## Consigne 1
Selon le billet sur les spoilers, quels lecteurs semblaient avoir davantage apprécié l'œuvre dans les études évoquées ?

## Extrait du document
════════════════
Les spoilers, l'arnaque du siècle?

La frénésie Game of Thrones et Avengers : Endgame retombée, je me pose sincèrement la question : pourquoi cette virulence contre les spoilers, pourquoi l’omniprésence de cette alerte, des sites relatant l’épisode diffusé dans la nuit dès 7h du matin.

Il y a, outre l’engouement autour de ces œuvres (et d’autres) quelque chose de particulier, comme si le simple fait de savoir ou ne pas savoir nous classait dans des catégories sociales autour de la machine à café ou autour de la table lors du repas dominical chez mémé.

Alors que des études tendent à prouver (désolé de ne pas l’avoir retrouvé pour illustrer mon propos ici) que sur un panel de lecteur d’une oeuvre, ceux qui à qui on avait révélé la fin semblaient avoir plus apprécié l’oeuvre (supposément parce qu’ils ont pu se concentrer sur les personnages et les événements importants de l’intrigue et apprécier la construction narrative là où les autres l’ont subies en passant peut-être à côté d’éléments importants pour sa compréhension), on sent bien que le spoiler et tout ce qui s’y rattache est devenu crucial dans le plan marketing des œuvres des années 2010 (même Tarantino y va de son avertissement sur la fin de son dernier film présenté à Cannes).

Il ne s’agit pas ici de questionner la pertinence ou non des gens qui désirent ne pas se voir révéler les éléments importants d’une intrigue avant d’avoir vu une oeuvre (on pourrait leur renvoyer les policiers dont on connaît l’identité du tueur dès le début ou un film comme Titanic dont on connaît l’issue par cœur) mais bien de se demander pourquoi cette omniprésence dans les films/livres/séries aujourd’hui.
════════════════
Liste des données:
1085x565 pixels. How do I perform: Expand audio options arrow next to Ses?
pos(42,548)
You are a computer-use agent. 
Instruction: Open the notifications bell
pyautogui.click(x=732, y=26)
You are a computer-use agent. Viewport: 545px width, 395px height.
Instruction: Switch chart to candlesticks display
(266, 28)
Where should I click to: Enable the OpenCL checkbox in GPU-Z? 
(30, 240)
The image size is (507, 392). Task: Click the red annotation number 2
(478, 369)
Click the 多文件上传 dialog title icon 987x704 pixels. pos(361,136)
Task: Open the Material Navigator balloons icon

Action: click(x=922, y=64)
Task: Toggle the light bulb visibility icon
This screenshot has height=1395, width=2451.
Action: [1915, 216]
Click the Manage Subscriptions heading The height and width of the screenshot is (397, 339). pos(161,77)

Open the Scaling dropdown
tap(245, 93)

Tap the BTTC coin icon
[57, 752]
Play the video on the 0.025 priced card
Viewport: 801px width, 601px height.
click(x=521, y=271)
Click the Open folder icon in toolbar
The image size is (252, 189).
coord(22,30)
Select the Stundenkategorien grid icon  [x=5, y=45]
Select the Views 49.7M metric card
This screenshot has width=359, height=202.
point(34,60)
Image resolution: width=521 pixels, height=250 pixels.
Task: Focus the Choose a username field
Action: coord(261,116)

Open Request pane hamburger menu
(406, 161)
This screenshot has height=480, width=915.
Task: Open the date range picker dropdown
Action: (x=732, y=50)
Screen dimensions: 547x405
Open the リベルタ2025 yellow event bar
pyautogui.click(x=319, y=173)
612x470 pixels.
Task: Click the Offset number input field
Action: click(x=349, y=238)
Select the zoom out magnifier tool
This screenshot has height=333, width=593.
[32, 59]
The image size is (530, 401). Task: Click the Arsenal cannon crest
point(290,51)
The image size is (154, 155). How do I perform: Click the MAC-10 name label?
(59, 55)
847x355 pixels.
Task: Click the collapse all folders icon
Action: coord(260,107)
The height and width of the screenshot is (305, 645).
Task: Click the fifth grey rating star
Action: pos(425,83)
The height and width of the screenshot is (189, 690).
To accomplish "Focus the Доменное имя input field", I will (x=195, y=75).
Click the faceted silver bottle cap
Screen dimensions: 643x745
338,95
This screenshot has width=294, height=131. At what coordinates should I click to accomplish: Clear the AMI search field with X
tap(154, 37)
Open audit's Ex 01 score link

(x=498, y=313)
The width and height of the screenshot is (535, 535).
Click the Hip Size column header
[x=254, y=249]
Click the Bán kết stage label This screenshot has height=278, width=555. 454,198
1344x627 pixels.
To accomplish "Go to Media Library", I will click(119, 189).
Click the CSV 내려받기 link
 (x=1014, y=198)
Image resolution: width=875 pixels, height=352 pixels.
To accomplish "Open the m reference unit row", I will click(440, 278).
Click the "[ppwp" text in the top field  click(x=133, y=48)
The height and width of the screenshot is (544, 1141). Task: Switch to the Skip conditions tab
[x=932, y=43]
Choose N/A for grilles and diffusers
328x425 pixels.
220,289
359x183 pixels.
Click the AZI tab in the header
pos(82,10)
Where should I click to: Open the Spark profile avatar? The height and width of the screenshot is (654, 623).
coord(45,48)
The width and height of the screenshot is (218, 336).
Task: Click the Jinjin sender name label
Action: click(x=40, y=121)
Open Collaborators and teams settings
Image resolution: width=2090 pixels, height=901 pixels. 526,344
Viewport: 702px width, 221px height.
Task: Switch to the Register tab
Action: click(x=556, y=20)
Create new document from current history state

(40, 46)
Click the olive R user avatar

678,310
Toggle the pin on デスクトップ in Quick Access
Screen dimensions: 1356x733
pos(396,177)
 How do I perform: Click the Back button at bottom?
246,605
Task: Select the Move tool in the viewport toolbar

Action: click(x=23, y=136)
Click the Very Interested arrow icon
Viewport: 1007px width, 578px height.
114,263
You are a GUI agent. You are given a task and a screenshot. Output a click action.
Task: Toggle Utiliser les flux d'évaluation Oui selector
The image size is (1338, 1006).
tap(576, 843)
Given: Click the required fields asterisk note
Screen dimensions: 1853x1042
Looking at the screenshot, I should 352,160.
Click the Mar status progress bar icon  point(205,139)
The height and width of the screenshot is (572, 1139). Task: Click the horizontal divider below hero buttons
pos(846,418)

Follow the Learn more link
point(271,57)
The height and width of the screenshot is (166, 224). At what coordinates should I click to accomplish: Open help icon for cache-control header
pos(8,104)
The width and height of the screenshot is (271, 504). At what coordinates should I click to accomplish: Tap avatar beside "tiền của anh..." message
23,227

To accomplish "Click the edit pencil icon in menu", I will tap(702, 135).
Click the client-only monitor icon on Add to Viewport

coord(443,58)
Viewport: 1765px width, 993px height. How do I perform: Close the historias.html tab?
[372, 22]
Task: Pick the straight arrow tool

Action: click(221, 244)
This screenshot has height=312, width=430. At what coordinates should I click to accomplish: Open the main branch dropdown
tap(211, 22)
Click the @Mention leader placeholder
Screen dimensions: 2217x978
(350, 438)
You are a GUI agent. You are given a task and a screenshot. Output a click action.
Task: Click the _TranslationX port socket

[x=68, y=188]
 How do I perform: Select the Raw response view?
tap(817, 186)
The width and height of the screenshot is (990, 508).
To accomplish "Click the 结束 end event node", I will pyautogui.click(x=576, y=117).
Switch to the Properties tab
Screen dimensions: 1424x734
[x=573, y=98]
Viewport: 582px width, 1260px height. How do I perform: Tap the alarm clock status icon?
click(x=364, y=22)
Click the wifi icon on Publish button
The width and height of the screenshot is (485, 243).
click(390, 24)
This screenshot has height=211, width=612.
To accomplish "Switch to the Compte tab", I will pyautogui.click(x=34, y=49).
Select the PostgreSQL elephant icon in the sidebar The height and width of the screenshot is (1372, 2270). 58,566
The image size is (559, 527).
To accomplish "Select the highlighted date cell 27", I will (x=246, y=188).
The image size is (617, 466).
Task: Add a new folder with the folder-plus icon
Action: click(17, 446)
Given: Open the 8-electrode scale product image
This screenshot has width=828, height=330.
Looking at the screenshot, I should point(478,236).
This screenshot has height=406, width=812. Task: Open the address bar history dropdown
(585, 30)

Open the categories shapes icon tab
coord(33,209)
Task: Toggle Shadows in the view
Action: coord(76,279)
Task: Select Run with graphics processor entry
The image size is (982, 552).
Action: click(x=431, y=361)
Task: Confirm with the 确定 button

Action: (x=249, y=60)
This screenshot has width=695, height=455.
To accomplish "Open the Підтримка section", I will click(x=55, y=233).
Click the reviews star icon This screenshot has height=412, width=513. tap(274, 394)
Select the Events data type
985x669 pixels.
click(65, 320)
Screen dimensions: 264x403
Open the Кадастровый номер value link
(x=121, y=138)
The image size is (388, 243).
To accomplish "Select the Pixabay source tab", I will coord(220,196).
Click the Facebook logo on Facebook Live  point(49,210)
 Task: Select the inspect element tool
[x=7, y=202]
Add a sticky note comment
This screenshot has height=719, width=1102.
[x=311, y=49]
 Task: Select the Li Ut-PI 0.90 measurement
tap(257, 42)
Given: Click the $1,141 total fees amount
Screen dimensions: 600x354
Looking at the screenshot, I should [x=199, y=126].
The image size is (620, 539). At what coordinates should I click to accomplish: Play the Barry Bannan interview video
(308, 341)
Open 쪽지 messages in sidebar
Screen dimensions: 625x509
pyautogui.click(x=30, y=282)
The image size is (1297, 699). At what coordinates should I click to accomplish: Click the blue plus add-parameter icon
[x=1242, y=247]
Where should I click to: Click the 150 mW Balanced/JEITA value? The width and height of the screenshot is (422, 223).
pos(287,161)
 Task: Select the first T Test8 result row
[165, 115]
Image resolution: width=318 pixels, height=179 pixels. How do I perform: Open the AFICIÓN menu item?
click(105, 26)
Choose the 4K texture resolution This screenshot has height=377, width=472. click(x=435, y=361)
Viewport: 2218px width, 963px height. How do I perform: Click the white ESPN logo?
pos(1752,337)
════════════════
## Consigne 2
Pouvez-vous recopier les enregistrements, de leur tout début jusqu'à la ligne contenant "coord(22,30)" comprise, en substituant "Command" à "Instruction" sans rien modifier d'autre ?

## Solution rédigée 1
Ceux à qui on avait révélé la fin.

## Solution rédigée 2
1085x565 pixels. How do I perform: Expand audio options arrow next to Ses?
pos(42,548)
You are a computer-use agent. 
Command: Open the notifications bell
pyautogui.click(x=732, y=26)
You are a computer-use agent. Viewport: 545px width, 395px height.
Command: Switch chart to candlesticks display
(266, 28)
Where should I click to: Enable the OpenCL checkbox in GPU-Z? 
(30, 240)
The image size is (507, 392). Task: Click the red annotation number 2
(478, 369)
Click the 多文件上传 dialog title icon 987x704 pixels. pos(361,136)
Task: Open the Material Navigator balloons icon

Action: click(x=922, y=64)
Task: Toggle the light bulb visibility icon
This screenshot has height=1395, width=2451.
Action: [1915, 216]
Click the Manage Subscriptions heading The height and width of the screenshot is (397, 339). pos(161,77)

Open the Scaling dropdown
tap(245, 93)

Tap the BTTC coin icon
[57, 752]
Play the video on the 0.025 priced card
Viewport: 801px width, 601px height.
click(x=521, y=271)
Click the Open folder icon in toolbar
The image size is (252, 189).
coord(22,30)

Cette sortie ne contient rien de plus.